“Between the Armor and the Emotions: Queen Charlotte’s Journey in Bridgerton”

“Between the Armor and the Emotions: Queen Charlotte’s Journey in Bridgerton”

Welcome to the first installment of Bustling With Bridgerton, a series in which we celebrate and explore the costumes designed for Bridgerton’s most interesting characters: Queen Charlotte, Eloise Bridgerton, Penelope Featherington, and Cressida Cowper. Between the two seasons, costume designer John Glaser, along with associate costume designer Dougie Hawkes and assistant costume designer Henry Wilkinson, sat down with Telly Visions to talk about the visual, character, and plot inspirations they used for each character’s looks as their place in high society and their experiences with the mysterious Lady Whistledown rise and fall.

Previously, On Bridgerton, Queen Charlotte’s (Golda Rosheuvel) highly formal public style has remained the same since her first appearance in Season 1. Her dresses in Season 3 always have the same style and dramatic, elaborate silhouettes that are characteristic of late Rococo fashion, the height of its popularity in the late 18th century.
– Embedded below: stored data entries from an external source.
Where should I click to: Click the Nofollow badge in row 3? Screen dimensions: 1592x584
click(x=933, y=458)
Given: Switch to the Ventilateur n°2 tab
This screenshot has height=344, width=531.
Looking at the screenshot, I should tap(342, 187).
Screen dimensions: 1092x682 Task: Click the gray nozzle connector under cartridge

Rococo dresses relied heavily on dress structure to emphasize the wearer’s waist-to-hip ratio, using elements including fanny packs (also known as fake hips), bones, and stiff corsets. Rococo dresses had the most lavish embellishments, more than a cane. The word “festoon” was probably invented to describe it.

Queen Charlotte is also the only character to wear dramatic wigs of various shapes, sizes, and colors.

Bridgerton is, of course, set in the 1810s, some twenty years after the height of Rococo fashion and into the Neoclassical period. But Queen Charlotte is not subject to changing fashion trends. Her appearance is an integral part of her image, and while young women on the marriage market – and, for that matter, their mothers – would not be caught in a flamboyant outfit that would be considered out of fashion, the Queen’s established style does not make her look out of date. Instead, it is a style so rooted in the past that it suggests a solid stability, an asset for any leader and an essential one for a queen whose beloved monarch suffered from a chronic mental illness that made him unable to rule.